A wide range of attributable infectious etiologies have been found to cause optic neuritis and can arise from varying pathophysiologic mechanisms.^[10] The underlying inflammation and demyelination has been shown to manifest as anterior optic neuritis, retrobulbar optic neuritis (normal optic disc), neuroretinitis (optic disc edema with the macular star), or anterior optic neuropathy.^[10] It has been proposed that optic nerve involvement secondary to herpes zoster virus infection can arise from direct nerve inflammation or an ischemic mechanism leading to inflammatory thrombosis.^[10] Optic nerve involvement secondary to cytomegalovirus (CMV) infection has been proposed to involve a similar mechanism in patients with CMV retinitis.^[13] The pathogenesis of ON secondary to HIV has been proposed to arise from autoimmune, vascular, and degenerative ischemic pathways.^[10]

Other etiologies associated with optic neuritis include congenital anomalies, glaucoma, elevated intracranial pressure (i.e. papilledema), compression, nutritional and toxic optic neuropathy, trauma, inherited optic neuropathy, or infiltration (eg, neoplastic or granulomatous).^[14]

When an inflammatory recurrent optic neuritis is not demyelinating, it is called chronic relapsing inflammatory optic neuropathy (CRION).^[15]

Major symptoms are:

• sudden loss of vision (partial or complete),
• sudden blurred or "foggy" vision, and
• pain on movement of the affected eye.^[16][17][18]

Patients with optic neuritis may experience dyschromatopsia which describes a range of color vision in the affected eye (especially red), with colors appearing subtly washed out compared to the other eye. Patients may also experience difficulties judging movement in depth, which can be particular troublesome during driving or sport (Pulfrich effect). Likewise, transient worsening of vision with increase of body temperature (Uhthoff's phenomenon) and glare disability are a frequent complaint.

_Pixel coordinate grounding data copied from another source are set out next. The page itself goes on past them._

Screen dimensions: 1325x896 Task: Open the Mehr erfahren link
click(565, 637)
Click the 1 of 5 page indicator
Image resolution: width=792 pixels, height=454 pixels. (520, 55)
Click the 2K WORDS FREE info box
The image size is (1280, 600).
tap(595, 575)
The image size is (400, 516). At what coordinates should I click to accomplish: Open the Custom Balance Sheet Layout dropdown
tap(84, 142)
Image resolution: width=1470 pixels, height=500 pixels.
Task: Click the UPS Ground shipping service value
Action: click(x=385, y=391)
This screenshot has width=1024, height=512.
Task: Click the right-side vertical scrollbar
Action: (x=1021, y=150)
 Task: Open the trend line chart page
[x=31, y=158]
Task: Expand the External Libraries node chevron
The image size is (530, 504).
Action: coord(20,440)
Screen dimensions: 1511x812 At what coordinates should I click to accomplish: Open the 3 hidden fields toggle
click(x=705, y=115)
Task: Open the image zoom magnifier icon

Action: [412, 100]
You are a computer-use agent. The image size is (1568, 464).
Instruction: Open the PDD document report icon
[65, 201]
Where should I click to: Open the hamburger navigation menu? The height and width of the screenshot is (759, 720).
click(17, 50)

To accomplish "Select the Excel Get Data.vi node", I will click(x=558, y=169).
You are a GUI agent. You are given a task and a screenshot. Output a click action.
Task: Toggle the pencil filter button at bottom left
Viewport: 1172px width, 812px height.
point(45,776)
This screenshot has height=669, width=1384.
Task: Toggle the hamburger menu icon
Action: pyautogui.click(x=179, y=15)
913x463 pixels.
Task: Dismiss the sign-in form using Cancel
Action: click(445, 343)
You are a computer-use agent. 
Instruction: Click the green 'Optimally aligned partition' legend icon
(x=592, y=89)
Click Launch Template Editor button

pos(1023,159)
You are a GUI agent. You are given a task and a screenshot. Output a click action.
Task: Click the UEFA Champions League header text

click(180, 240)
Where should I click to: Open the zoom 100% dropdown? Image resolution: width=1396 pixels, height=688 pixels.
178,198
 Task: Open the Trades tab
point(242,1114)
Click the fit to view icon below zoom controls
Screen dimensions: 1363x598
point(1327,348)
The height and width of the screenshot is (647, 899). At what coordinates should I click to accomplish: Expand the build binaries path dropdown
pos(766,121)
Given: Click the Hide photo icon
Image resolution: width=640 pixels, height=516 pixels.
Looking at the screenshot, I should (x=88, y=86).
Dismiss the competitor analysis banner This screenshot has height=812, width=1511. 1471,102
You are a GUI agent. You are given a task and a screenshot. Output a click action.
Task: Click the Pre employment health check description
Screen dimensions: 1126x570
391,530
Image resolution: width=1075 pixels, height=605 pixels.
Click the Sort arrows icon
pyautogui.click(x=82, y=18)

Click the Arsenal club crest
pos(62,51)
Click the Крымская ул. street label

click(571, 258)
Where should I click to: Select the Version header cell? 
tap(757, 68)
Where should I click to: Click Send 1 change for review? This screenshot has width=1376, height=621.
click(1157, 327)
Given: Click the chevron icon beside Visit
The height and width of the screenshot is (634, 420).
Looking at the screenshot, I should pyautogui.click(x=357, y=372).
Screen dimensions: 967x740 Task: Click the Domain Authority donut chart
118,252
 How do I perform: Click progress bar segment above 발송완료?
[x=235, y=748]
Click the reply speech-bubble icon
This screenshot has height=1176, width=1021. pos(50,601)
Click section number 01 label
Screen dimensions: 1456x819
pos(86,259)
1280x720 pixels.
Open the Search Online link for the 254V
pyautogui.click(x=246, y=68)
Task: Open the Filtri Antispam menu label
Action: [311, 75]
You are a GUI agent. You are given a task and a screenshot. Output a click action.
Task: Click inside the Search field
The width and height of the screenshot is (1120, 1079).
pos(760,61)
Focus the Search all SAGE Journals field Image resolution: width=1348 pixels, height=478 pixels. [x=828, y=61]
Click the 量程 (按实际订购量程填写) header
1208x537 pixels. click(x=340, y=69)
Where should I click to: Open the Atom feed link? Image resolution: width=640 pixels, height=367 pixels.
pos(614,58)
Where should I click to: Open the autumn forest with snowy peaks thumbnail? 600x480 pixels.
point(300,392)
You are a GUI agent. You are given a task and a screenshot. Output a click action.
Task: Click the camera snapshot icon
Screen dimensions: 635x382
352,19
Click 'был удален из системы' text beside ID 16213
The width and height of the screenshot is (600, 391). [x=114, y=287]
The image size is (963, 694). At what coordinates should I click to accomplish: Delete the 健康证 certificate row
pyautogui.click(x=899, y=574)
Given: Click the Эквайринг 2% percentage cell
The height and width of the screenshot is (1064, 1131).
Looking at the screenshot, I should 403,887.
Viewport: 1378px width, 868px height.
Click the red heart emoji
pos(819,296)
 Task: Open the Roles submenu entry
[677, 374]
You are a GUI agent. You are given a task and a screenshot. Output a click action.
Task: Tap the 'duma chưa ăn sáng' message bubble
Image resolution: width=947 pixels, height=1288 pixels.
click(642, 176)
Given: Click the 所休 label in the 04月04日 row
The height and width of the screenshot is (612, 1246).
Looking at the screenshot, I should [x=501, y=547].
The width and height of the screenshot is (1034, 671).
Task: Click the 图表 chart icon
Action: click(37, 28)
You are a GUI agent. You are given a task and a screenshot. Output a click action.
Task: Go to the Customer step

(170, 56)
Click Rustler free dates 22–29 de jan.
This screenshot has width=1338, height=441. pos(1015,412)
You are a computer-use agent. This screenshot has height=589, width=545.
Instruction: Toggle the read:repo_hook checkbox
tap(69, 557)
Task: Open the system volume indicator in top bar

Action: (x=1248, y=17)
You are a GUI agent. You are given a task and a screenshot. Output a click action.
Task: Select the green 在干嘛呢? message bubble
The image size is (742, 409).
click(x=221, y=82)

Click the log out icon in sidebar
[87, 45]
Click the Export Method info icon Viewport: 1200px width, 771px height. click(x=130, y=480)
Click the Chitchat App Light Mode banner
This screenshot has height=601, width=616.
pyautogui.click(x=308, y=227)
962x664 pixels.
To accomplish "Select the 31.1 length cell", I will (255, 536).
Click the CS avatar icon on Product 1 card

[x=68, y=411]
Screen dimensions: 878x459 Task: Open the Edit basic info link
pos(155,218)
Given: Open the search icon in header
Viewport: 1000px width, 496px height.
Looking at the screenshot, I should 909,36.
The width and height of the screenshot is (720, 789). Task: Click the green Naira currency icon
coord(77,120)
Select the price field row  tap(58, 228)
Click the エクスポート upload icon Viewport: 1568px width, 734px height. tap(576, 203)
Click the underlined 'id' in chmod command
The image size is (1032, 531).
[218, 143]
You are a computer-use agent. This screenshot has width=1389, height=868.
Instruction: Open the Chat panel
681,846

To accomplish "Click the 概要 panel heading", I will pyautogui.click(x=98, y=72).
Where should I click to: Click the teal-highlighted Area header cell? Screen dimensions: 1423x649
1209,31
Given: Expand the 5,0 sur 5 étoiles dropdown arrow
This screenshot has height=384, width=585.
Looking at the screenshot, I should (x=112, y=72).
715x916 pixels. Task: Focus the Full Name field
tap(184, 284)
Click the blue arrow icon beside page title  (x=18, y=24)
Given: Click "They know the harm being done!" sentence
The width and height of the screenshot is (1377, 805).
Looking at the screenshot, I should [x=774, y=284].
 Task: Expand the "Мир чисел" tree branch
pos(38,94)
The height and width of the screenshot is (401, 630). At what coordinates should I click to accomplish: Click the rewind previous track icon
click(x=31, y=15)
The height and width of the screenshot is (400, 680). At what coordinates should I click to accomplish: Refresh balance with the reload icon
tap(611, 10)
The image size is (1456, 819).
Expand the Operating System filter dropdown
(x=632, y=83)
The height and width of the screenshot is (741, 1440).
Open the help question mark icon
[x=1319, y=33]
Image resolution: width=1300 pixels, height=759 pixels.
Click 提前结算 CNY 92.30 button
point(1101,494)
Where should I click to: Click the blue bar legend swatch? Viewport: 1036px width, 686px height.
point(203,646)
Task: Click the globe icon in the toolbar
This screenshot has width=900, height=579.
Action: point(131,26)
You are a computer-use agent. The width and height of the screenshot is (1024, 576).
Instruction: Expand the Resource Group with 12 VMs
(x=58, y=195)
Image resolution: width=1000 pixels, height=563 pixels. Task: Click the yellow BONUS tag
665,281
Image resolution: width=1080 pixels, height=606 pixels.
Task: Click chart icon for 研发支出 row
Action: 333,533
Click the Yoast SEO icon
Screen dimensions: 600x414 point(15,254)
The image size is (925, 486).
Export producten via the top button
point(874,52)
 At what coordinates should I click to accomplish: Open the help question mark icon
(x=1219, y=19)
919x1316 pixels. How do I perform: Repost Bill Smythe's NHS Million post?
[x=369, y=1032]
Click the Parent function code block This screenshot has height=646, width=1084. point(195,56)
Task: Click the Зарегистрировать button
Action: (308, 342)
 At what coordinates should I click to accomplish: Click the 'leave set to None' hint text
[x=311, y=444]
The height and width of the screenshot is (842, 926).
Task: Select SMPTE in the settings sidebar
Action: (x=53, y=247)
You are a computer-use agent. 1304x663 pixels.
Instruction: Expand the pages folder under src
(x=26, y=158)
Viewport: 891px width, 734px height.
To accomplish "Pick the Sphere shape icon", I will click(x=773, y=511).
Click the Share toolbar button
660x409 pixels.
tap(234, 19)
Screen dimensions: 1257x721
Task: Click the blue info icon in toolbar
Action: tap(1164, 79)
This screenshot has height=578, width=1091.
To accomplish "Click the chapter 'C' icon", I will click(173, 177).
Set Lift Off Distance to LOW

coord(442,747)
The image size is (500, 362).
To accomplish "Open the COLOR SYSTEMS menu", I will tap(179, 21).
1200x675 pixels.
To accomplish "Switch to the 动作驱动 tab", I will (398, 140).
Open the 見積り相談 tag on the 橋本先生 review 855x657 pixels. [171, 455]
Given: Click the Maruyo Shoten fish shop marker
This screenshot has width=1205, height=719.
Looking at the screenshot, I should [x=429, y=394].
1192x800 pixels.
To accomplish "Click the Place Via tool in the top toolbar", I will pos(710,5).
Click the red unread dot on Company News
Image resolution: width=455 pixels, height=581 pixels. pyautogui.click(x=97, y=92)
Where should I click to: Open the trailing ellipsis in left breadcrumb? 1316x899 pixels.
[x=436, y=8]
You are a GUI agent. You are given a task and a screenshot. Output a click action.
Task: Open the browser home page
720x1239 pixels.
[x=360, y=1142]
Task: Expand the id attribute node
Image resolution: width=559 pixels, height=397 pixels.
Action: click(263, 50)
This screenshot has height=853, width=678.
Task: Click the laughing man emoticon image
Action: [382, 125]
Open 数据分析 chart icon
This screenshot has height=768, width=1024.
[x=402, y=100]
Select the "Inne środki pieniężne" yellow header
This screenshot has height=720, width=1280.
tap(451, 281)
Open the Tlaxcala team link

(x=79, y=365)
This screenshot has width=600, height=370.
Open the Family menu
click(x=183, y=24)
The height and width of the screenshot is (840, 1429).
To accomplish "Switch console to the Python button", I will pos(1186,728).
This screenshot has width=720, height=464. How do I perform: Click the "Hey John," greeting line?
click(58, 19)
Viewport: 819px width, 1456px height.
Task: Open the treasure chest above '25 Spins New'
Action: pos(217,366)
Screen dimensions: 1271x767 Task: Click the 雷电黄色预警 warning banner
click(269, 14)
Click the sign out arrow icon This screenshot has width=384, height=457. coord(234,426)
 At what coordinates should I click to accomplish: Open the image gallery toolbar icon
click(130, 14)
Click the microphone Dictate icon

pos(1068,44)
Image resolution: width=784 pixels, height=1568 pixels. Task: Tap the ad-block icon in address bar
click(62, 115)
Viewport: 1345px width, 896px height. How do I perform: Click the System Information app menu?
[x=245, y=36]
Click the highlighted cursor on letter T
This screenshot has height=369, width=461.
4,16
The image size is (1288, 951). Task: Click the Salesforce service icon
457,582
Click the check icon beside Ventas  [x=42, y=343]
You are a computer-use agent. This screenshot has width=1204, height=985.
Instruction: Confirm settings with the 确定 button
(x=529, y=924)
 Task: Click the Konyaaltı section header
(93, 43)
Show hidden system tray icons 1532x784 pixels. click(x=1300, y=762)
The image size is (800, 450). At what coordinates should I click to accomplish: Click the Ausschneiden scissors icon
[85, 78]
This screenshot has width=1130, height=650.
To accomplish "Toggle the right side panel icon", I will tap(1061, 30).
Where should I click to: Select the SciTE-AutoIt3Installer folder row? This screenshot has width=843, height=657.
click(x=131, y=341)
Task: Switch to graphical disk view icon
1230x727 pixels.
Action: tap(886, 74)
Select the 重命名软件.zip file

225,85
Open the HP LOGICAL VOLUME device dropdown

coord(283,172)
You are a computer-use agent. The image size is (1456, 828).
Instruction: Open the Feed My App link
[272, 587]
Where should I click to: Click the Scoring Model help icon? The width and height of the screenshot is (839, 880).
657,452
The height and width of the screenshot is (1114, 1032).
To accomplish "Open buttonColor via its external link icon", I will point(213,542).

Involvement of the optic nerve may be unilateral or bilateral, depending on the underlying etiology.^[7] For example, MS-optic neuritis often presents unilaterally while NMOSD-optic neuritis and MOGAD-optic neuritis more often present bilaterally.

However not everyone who has optic neuritis has problems with their vision.^[19]

Early symptoms that require investigation include symptoms from multiple sclerosis (twitching, lack of coordination, slurred speech, frequent episodes of partial vision loss or blurred vision), episodes of "disturbed/blackened" rather than blurry indicate moderate stage and require immediate medical attention to prevent further loss of vision. Other early symptoms are reduced night vision, photophobia and red eyes.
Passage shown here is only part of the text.